But as for the new research, the CDC was quick to caution that these results may not be applicable to the whole country, as data from only certain sites around the nation was collected. This means that the CDC report relies on the records of many different providers across the country.
Numbers aside, scientists are still searching for what causes autism in the first place.
David Amaral, director of research at the UC Davis M.I.N.D. Institute and past president of the International Society for Autism Research, suggests that this new CDC report "will continue to fuel concerns that environmental factors, which are perhaps largely unidentified, may be increasing the prevalence of autism."
In particular, when asked about vaccines -- which have been a lightning rod for some advocacy groups in past years -- experts are quick to point out that studies have shown no connection to autism.

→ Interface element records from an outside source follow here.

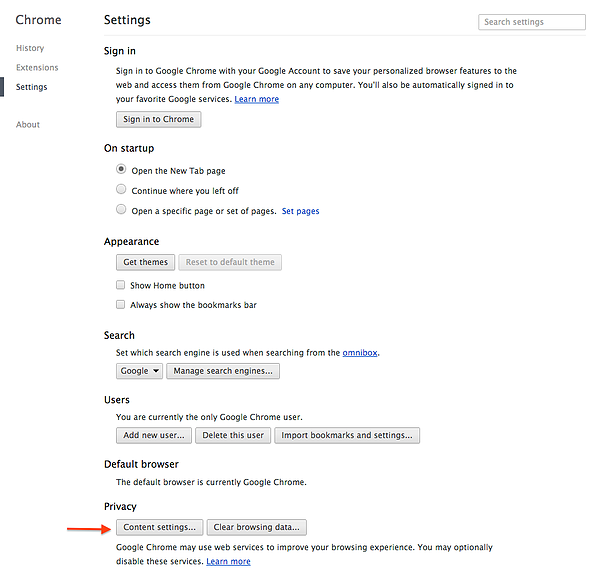Enable the Show Home button checkbox
The image size is (600, 573).
tap(121, 285)
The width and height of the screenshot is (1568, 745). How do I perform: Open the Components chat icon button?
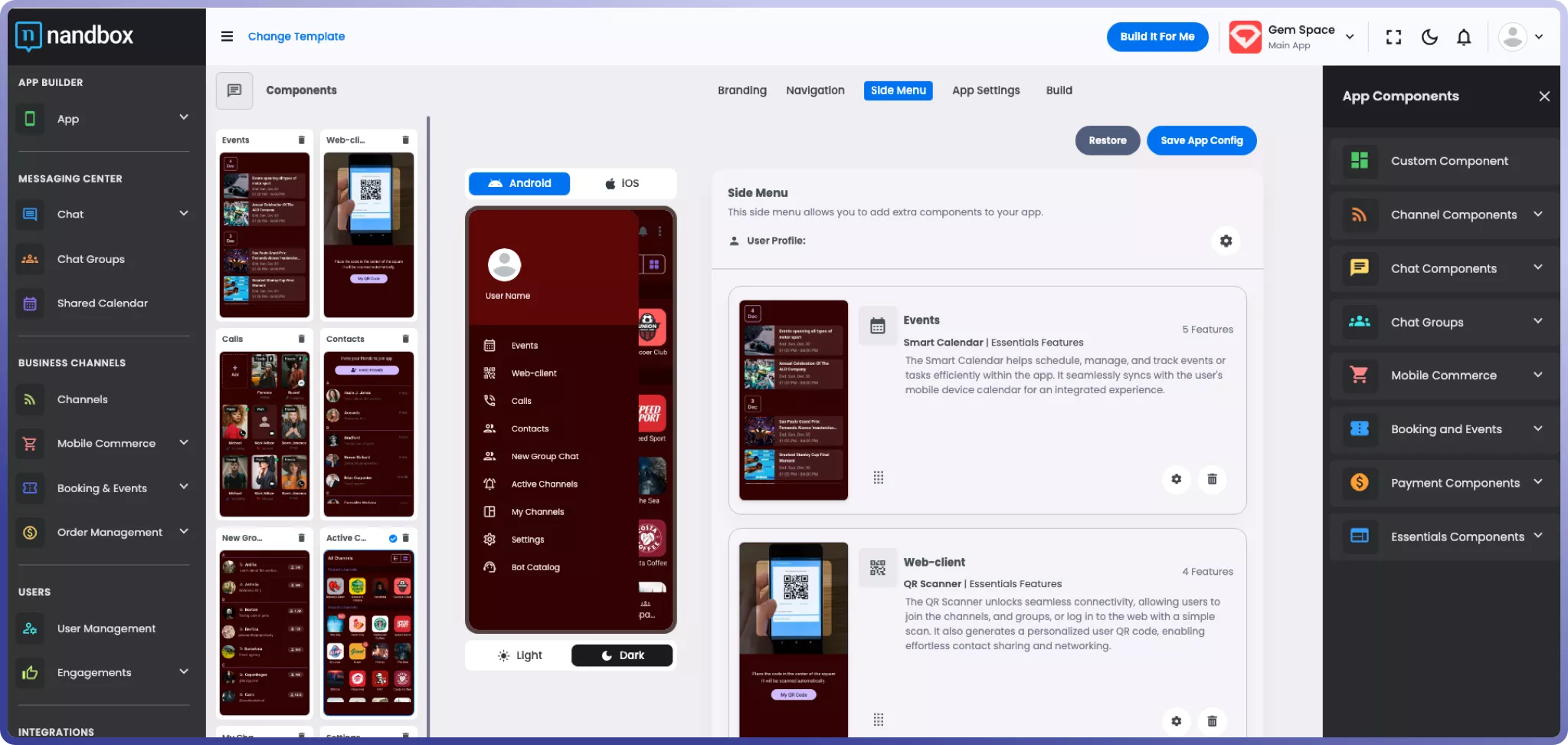pyautogui.click(x=234, y=90)
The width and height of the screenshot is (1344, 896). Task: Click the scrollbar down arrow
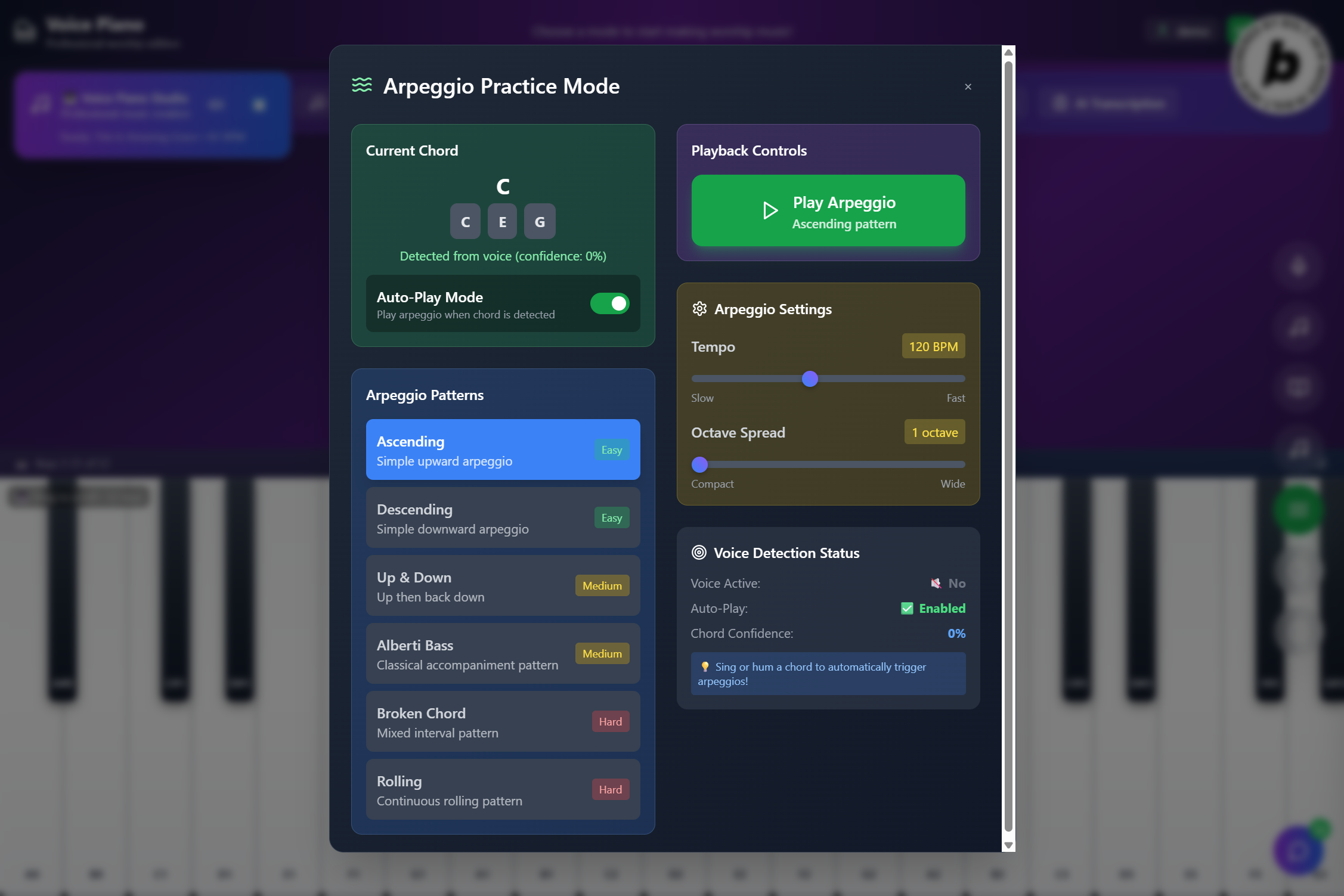1008,845
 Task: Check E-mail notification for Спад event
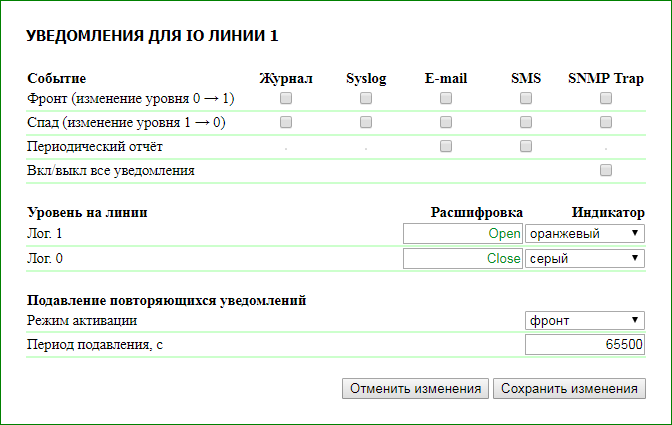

"As we know from political campaigns, stating a claim repeatedly can lead to a public belief in the concept since these conclusions are not always based on rational thought processes but also on emotional thinking and preconceived notions," says Dr. Max Wiznitzer, associate professor of pediatric neurology at Rainbow Babies and Children's Hospital in Cleveland, Ohio.
"It is clear that more parents are asking questions about vaccines and autism ... with most being reassured when given accurate information and being allowed to be part of the decision making process."
And some doctors said the increase in mild cases being identified may have a silver lining for parents.
"A diagnosis of autism spectrum disorder is no longer the 'kiss of death' it used to be," Rapin said, adding that in some situations, "parents are often eager for the diagnosis because services may be better than for other disorders."